Paul Lermitte, a Vancouver-based family business advisor with Assante, broaches end-of-life topics on one of five occasions:

  • when a client turns 65
  • when a client’s children are in their 40s
  • when a client’s parent dies
  • when a client is diagnosed with a life-threatening illness
  • when a client’s spouse dies

If your client is at risk of an early death, start earlier.

“Get clients to tell you about their parents, and to bring them into meetings,” he says. Lermitte also makes sure clients start a just-in-case file, and explains that getting to know their lawyers, accountants, and other professionals will improve the quality of their financial plans.

You also need to ensure clients have an advisor for their entire lives. To provide this, many advisory practices are building teams in which younger advisors can step up to serve clients after the founders retire.

“We need team members who will look after the current and next generations,” says Robert Kelland, a director of wealth management and portfolio manager with ScotiaMcLeod in London, Ont. His practice employs advisors and associates ranging from their 20s to 60s. And in every meeting, a junior associate sits in with the senior advisor.

Periodically, clients nearing retirement ask Kelland, who’s in his early fifties, how much longer he’ll be around. “I see myself working another 15 years, but my team includes people 25 years younger than I am, who are equally qualified and know our clients and their children,” he says.

Improve the end

Advisors know to bring up wills and powers of attorney, but most stop there. That leaves two important topics untouched: Advanced Care Directives (or living wills) and prepaid funerals.

To keep the conversation going, say, “We’ve got your will in order, which deals with all of your physical assets. There’s [also] advanced directives, which deal with the quality of your life near the end,” suggests Latreille. “These will be difficult questions, but knowing the answers would be helpful to your family.”

Begin with theoretical questions. “Ask your client to describe a good death. Then say, ‘For that to happen, this is what we need to do.’ ”

Downey agrees. “Plant the seeds. You can say, ‘The next time we get together, we’re talking about this.’ ”

Advisors won’t have all the answers (see “Who Can Help,” this page). “Just be that safe place where clients can find the phone numbers,” says Latreille. “Refer clients for the professional expertise they need.”

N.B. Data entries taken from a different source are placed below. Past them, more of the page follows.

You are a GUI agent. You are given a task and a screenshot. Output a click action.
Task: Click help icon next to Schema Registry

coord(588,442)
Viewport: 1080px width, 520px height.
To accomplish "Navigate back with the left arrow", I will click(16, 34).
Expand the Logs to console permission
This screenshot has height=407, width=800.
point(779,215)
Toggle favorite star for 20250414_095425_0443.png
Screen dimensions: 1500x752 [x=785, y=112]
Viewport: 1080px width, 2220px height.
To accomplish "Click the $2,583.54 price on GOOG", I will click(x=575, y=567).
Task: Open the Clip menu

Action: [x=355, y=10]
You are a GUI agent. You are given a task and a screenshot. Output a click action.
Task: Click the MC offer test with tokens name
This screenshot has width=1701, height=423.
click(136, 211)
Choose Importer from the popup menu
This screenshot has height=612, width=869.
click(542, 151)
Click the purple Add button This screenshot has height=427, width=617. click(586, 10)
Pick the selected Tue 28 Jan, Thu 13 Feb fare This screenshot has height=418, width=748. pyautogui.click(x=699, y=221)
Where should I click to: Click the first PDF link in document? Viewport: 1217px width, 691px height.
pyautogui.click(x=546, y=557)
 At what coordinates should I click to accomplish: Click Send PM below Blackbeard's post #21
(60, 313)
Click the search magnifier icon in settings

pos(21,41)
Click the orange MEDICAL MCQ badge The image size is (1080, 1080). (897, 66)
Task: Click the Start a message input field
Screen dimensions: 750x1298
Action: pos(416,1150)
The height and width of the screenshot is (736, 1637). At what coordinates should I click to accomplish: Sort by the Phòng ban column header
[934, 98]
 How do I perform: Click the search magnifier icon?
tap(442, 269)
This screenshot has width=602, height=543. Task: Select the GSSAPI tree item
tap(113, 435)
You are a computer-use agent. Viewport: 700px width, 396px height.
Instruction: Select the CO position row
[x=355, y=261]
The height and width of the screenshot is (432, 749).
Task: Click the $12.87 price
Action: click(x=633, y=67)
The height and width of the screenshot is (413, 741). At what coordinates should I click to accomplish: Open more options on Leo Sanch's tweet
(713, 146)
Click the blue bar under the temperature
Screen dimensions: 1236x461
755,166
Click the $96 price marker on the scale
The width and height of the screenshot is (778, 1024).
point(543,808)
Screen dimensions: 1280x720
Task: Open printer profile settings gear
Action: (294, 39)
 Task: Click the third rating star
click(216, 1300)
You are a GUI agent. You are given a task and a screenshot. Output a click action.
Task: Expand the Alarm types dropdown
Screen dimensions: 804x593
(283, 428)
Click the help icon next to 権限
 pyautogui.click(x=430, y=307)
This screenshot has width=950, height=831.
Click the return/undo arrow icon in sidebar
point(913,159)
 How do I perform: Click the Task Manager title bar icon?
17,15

Advisors who provide this level of care are more likely to hold on to both the survivor and the estate assets.

“Whether the beneficiaries or children are local or not, we’re surprised at the number who remain with us because of our service,” says Kelland.

But all of that is secondary to the duty to clients.

“When a client has passed away and I wasn’t involved,” says Cumming, “I know I’ve really failed.”